:: What this task involves ::
Write what comes next in the RTEMS mailing-list message about the "First Deadline Rule," picking up after its final quoted line.

:: Excerpted passage ::
#####

Some confusion about the "First Deadline Rule"

Tom Smith venture.g at
Wed Sep 5 14:38:04 UTC 2012

hi joel

Glad to receive an email from you. To me, you are the God of RTEMS world. :)

For me, it is totally ok to use the discussion as a supplement to that
section in manual.
I think gedare's attitude is more important, because gedare provided the
deep insight on this topic.

For now,  I think I am just new to RTEMS and not sufficient to write some
usefull material. But I am studying
an OS course from Internet,  I will come up with a new version of that
section when I finished the scheduling chapters.

Best regards


2012/9/5 Joel Sherrill <joel.sherrill at>

> Can any of this discussion be used as material to enhance
> the section in the manual? This stuff is very hard to explain.

#####

:: Entries shown ::
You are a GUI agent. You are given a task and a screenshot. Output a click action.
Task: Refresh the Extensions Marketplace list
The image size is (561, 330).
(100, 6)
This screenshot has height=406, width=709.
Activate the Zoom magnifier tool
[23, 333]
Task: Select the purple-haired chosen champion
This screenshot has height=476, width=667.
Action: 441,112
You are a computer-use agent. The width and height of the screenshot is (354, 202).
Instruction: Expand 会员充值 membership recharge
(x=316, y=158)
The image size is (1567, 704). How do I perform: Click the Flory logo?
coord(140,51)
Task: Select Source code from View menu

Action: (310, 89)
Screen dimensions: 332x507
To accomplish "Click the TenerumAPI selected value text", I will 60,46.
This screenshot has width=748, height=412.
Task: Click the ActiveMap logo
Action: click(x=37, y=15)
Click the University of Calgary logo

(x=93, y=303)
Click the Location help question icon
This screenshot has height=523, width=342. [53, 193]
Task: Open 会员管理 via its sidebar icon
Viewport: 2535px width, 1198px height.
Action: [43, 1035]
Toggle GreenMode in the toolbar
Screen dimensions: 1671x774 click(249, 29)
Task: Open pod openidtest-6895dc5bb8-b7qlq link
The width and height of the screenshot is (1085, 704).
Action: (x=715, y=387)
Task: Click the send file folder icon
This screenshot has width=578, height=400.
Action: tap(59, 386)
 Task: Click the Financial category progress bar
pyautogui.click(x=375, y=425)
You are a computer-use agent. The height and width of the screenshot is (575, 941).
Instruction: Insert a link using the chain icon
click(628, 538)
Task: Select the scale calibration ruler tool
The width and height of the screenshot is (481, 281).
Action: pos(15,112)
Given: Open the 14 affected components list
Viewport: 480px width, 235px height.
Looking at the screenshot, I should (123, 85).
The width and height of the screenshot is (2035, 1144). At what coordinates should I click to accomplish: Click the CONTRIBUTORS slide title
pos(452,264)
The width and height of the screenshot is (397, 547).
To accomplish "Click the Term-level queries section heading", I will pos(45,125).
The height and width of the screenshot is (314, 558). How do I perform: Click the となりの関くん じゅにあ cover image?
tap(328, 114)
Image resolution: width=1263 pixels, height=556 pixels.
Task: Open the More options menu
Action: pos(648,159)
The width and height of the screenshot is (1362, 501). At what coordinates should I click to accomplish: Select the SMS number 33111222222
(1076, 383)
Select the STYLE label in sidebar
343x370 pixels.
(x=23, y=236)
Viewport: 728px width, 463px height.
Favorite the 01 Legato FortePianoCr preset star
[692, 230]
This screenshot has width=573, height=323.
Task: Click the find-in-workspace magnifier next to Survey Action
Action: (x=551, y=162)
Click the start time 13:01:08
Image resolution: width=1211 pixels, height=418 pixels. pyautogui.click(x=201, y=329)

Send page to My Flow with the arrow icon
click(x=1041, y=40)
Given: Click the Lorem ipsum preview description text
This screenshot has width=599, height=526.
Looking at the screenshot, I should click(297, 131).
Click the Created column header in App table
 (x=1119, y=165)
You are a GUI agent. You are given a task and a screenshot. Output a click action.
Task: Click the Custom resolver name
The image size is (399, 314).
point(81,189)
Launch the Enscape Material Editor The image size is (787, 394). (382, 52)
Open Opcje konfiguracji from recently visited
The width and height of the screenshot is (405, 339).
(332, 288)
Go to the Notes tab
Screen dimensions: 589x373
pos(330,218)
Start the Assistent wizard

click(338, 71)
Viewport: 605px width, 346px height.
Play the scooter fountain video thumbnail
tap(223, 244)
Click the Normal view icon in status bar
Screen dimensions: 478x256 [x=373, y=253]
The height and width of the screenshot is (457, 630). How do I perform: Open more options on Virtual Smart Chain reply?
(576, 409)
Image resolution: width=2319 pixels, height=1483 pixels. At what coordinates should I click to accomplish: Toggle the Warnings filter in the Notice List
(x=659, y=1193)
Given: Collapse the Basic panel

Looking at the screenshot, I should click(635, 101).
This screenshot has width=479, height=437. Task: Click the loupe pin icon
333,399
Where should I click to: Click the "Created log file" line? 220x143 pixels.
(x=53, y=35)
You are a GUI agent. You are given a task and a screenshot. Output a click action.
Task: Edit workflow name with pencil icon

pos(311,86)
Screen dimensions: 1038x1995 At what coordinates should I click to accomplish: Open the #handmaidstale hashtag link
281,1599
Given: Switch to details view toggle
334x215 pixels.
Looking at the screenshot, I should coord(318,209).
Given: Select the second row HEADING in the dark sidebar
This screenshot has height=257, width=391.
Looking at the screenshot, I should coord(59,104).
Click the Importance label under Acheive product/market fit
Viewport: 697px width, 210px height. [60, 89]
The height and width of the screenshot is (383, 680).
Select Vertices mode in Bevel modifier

#####

:: Answer to the problem ::
> Tom .. any suggestions? Just emailing us a new version of
> the section would help. It is just a few paragraphs.
> On 09/05/2012 04:37 AM, Tom Smith wrote:
> hi Gedare
> Thank you very much for the quick reply.
> The relationship between "processor utilization rule" and "First Deadline
> Rule"  you stated is clear and wonderfull.
> I think I got your key point. But I still need to read more to fully
> understand RMS.
> Anyhow, thank you very much
> tom
> 2012/9/3 Gedare Bloom <gedare at>
>> On Mon, Sep 3, 2012 at 8:27 AM, Tom Smith <venture.g at> wrote:
>> > Hi everyone,
>> >
>> > I am studying Chapter 19 "Rate Monotonic Manager"  of c_user.pdf, and I
>> get
>> > some questions
>> >
>> > In c_user.pdf, it says
>> >
>> > "For a given set of independent periodic tasks, if each task meets its
>> first
>> > deadline when all
>> > tasks are started at the same time, then the deadlines will always be
>> met
>> > for any combination
>> > of start times."
>> >
>> > my question is that:
>> > 1. If a set of  independent periodic tasks do not meet the "Processor
>> > Utilization Rule",  but they satisfy the "First Deadline Rule",  can
>> they be
>> > scheduled  using RMS ?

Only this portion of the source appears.